Page —
==============================

Ah, yes, and I like "homeland" better than "fatherland", because, you see, one's home is not always the same place where his fathers have lived.


----------



## Kieran (Aug 24, 2010)

Taggart said:


> No, once they get any good, they up and leave! Michael Coleman, Martin Hayes, Christy Moore, Andy Irvine on and on .. all exiles. I think Comhaltas Ceoltóirí Éireann puts them off.


They don't 'leave', they export the music! Now it can be heard in Irish pubs and festivals all round the world...


----------



## moody (Nov 5, 2011)

SiegendesLicht said:


> Ah, yes, and I like "homeland" better than "fatherland", because, you see, one's home is not always the same place where his fathers have lived.


I think you are going off in the wrong direction. Vaterland is more the land of our fathers rather than the land of my father.
But if you are now living in a country that is not of your family's then homeland it has to be.


----------



## ClassicalCumulus (Jul 24, 2013)

I definitely do not favor American music over others, although, I believe if I was overseas and heard _Appalachian Spring_ or _Rodeo_, I bet I would get pretty nostalgic and miss America a little more than before, but other than that, I'd consider myself a cosmopolitan.

I suppose I'm thinking of classical music in the "traditional" sense.. Due to the fact some of my favorite composers are minimalists (Reich & Glass); who happen to be American. Interesting question.


----------



## Nereffid (Feb 6, 2013)

Kieran said:


> For folk and trad music, Ireland is the place to be. But classical? Well, we have a few, like John Field, but I wouldn't single them out because they're Irish.
> 
> I do happen to love the performances of Finghin Collins, but that's because he's a great performer, first and foremost...


I am in fact listening to his new Mozart album while reading this thread.


----------



## Kieran (Aug 24, 2010)

Nereffid said:


> I am in fact listening to his new Mozart album while reading this thread.


It has #20 on it and I was in the audience the night he recorded it! He composed the cadenzas himself and was interviewed in an upstairs room in the National Concert hall, with a piano to show us examples, before the show.

Hope you're enjoying the disc! :tiphat:


----------



## Crudblud (Dec 29, 2011)

==============================

Data section —
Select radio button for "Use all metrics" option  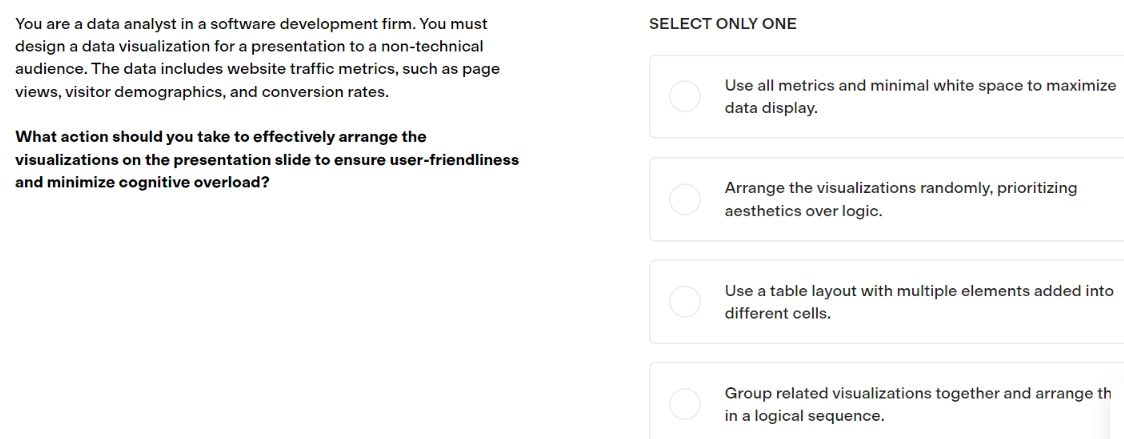685,97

==============================

Complete the following —
1 - In the forum thread, rewrite the paragraph beginning "It has #20 on it" as a short bulleted list that keeps its main facts.
2 - Carry the forum thread about national music forward, starting after the last line shown.

Answers for this exercise —
1 -
- The album includes #20.
- The poster was in the audience the night it was recorded.
- He composed the cadenzas himself.
- Before the show, he was interviewed in an upstairs room in the National Concert hall, with a piano to show examples.

2 -
My listening is "international" but often to the exclusion of the music of my homeland, England. I find our folk music maddeningly dull and much of our classical music highly uninteresting, qualities which I often find in our people as well. In spite of that I am a devoted patriot; I believe that England is a great country, but we have become complacent and allowed ourselves to be led down the wrong path by the political elite. That's a discussion for elsewhere but I just thought it was worth mentioning—a lot of things I say are misperceived as being anti-English so people are often confused when I tell them I love my country.


----------



## moody (Nov 5, 2011)

Crudblud said:


> My listening is "international" but often to the exclusion of the music of my homeland, England. I find our folk music maddeningly dull and much of our classical music highly uninteresting, qualities which I often find in our people as well. In spite of that I am a devoted patriot; I believe that England is a great country, but we have become complacent and allowed ourselves to be led down the wrong path by the political elite. That's a discussion for elsewhere but I just thought it was worth mentioning-a lot of things I say are misperceived as being anti-English so people are often confused when I tell them I love my country.


I hope you won't mind if I substitute politicians as there is nothing in the least elite about them.


----------



## Taggart (Feb 14, 2013)

Crudblud said:


> I find our folk music maddeningly dull and much of our classical music highly uninteresting, qualities which I often find in our people as well.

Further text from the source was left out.